Local Redis should optimize for learning speed and feedback loop, not production durability.
Typical local modes:
- plain Redis Open Source,
- Redis Stack / Redis 8 with Search/JSON/Time Series/vector capabilities,
- Docker container,
- Docker Compose with app + Redis,
- Testcontainers for integration tests.
5.1 Local Redis Contract
Local Redis should be disposable.
Define this explicitly:
redis:
environment: local
persistence: disabled-or-local-volume
auth: optional-for-dev-but-enabled-in-shared-dev
tls: usually-disabled-locally
modules: match-production-capability
key-prefix: dev:${USER}:service-name
flush-policy: safe-by-prefix-not-FLUSHALL
Local development must not teach bad habits:
- do not use unbounded keys,
- do not use
KEYS *in app paths, - do not rely on no-auth behavior,
- do not rely on single-node-only multi-key assumptions if production is Cluster,
- do not manually inspect production-like secrets in local logs.
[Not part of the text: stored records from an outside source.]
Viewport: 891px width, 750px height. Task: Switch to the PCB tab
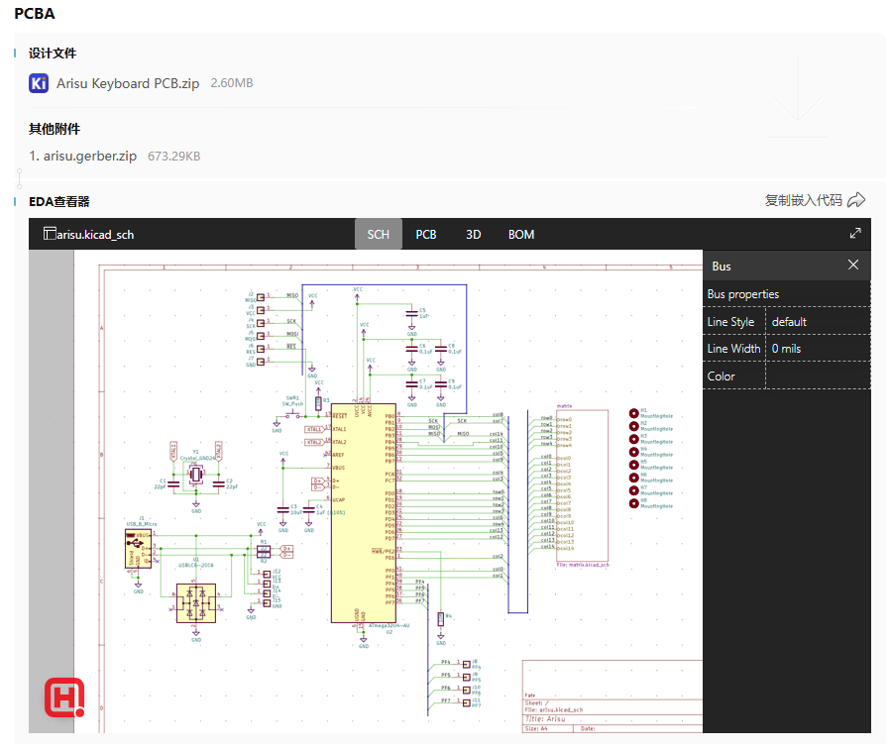click(426, 235)
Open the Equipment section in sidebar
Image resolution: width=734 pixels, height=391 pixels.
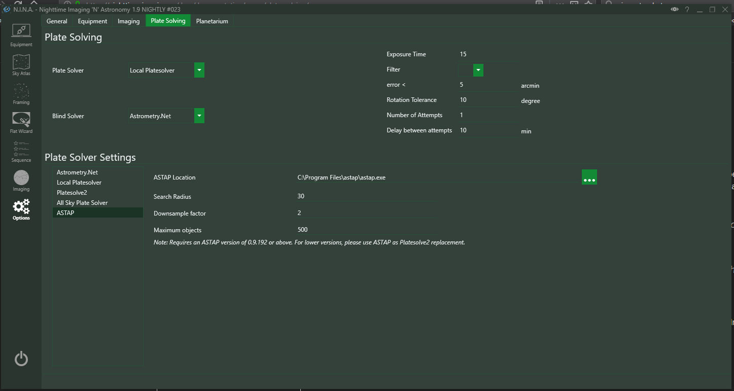coord(21,34)
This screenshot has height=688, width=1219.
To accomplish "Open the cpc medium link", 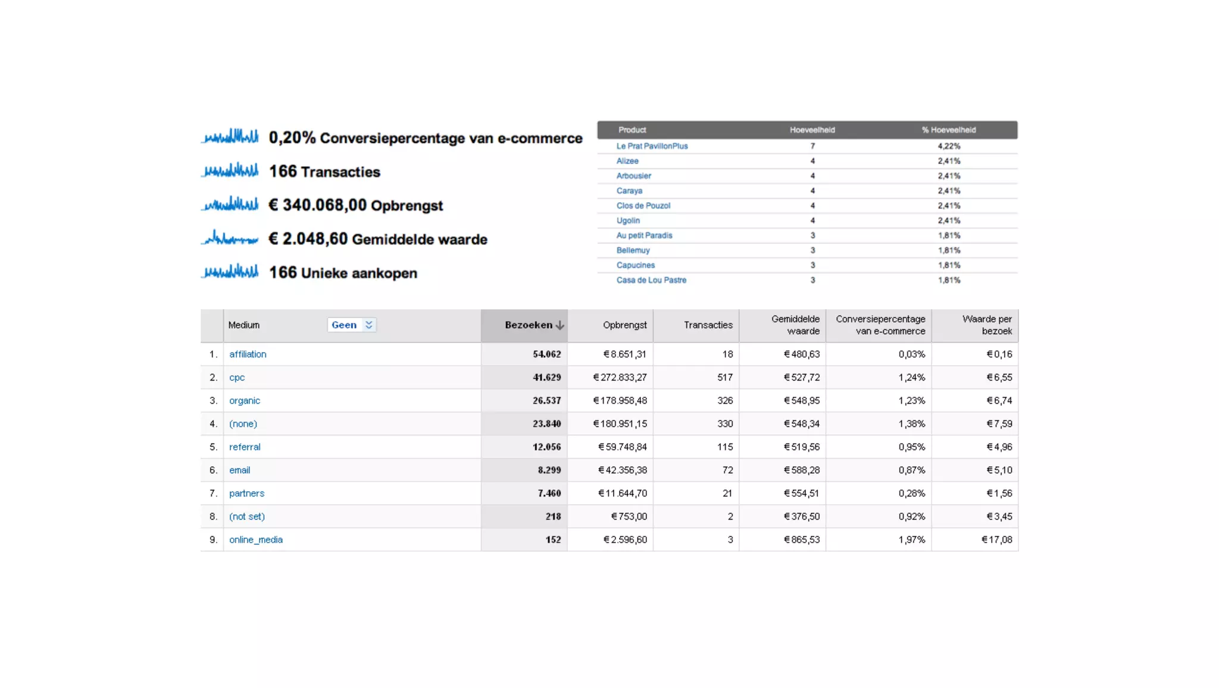I will pos(237,377).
5.2 Docker Compose Example
services:
redis:
image: redis:8.2
command:
- "redis-server"
- "--appendonly"
- "yes"
- "--maxmemory"
- "512mb"
- "--maxmemory-policy"
- "allkeys-lru"
ports:
- "6379:6379"
volumes:
- redis-data:/data
healthcheck:
test: ["CMD", "redis-cli", "PING"]
interval: 5s
timeout: 2s
retries: 10
volumes:
redis-data:
This is not a production HA deployment.
It is a stable local feedback loop.
5.3 Java Local Configuration
redis:
mode: standalone
endpoint: localhost:6379
username: default
password: ${REDIS_PASSWORD:}
keyPrefix: dev:${USER}:catalog-service
commandTimeout: 500ms
connectTimeout: 2s
clientName: catalog-service-local
In code, do not scatter environment assumptions.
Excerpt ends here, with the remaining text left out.